What potentially tipped the scales on the winning scorecard? It could have been that Till was fighting in his hometown, as indicated in question number 14, or it could have been all of the interviews, documentaries, and promotional content that the UFC created for their Fight Pass platform, before the fight.

Did Darren Till’s perceived marketability give him any advantages towards his decision victory over Stephen Thompson? Who knows, but it’s possible.

At the end of the day, with everything else being equal, when the announcer is revealing the judges’ scorecards, I would prefer to have my money wagered on a fighter that the UFC is heavily marketing.

20. Has either fighter demonstrated poor fight IQ?

Countless fights have been lost by horrible fight IQ.

Bad fight intelligence consists of:

I. Going for a low percentage submission attempt and then losing the positional advantage.

II. A fighter that continually flops to their back only to allow their opponent to get into top control.

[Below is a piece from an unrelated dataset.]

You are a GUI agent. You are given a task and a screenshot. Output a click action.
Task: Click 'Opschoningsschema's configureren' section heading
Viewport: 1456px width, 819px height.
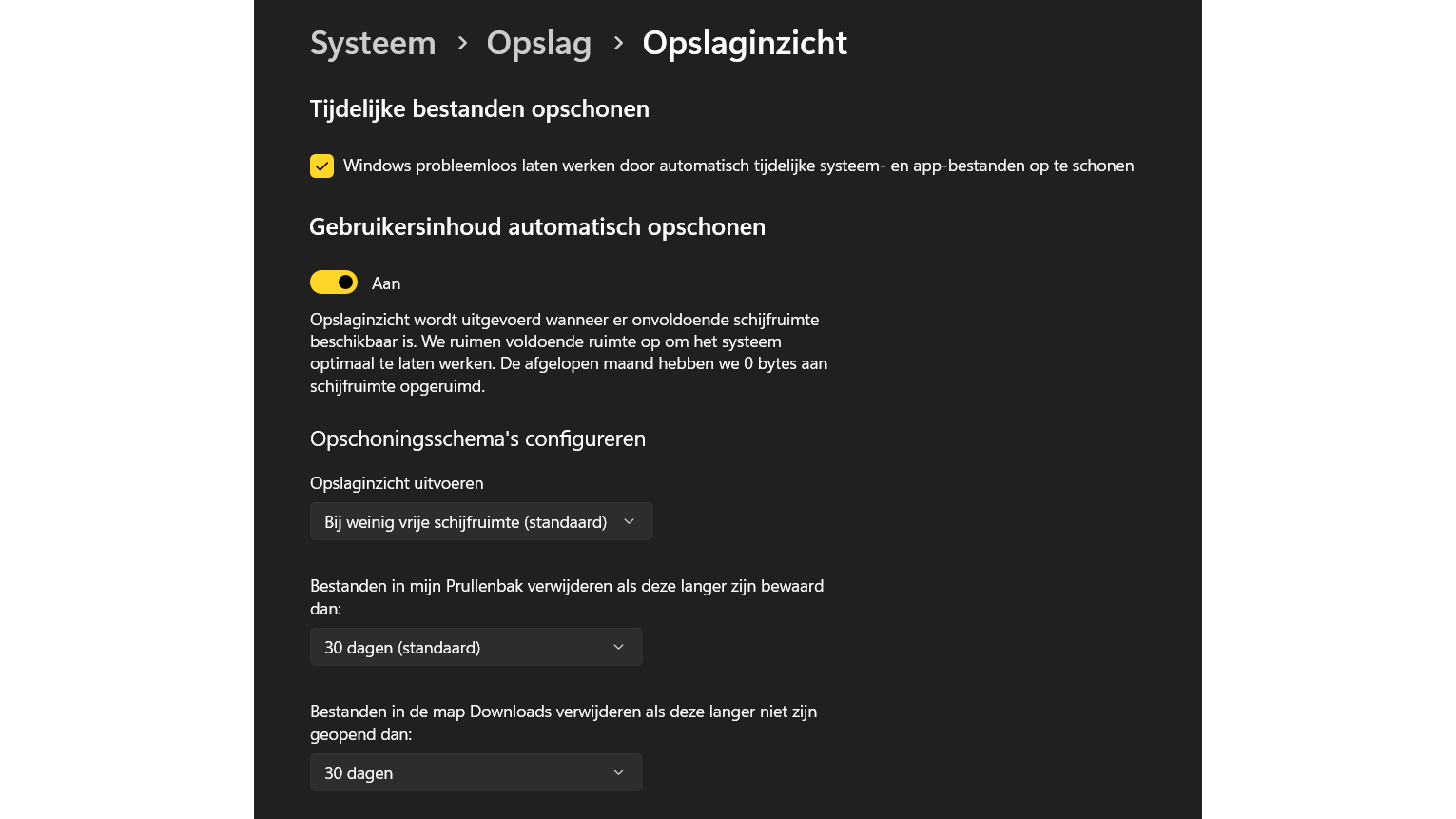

III. When a fighter dominates in the striking exchanges and then goes for an ill-advised takedown.

IV. Not defending yourself at all times…


21. Did either fighter over-perform in their last fight, or do something spectacular to affect the current line?

22. How likely is it that either fighter has improved significantly since their last performance?

23. Did either fighter bail themselves out of a fight that they were on pace to lose?

24. Which fighter do you think has the tougher weight cut?

In this article by Bleacher Report, it states that “extreme dehydration also has potentially lethal neurological consequences. Depletion of the fluid that surrounds the brain not only renders fighters more susceptible to being knocked out, but it also carries with it the risk of more permanent consequences” (MMA: The Dangers of Cutting Weight in Mixed Martial Arts).

When you know a fighter is extremely big for a weight class, you should downgrade their probability of winning.

25. Has the betting favorite earned the right to be so?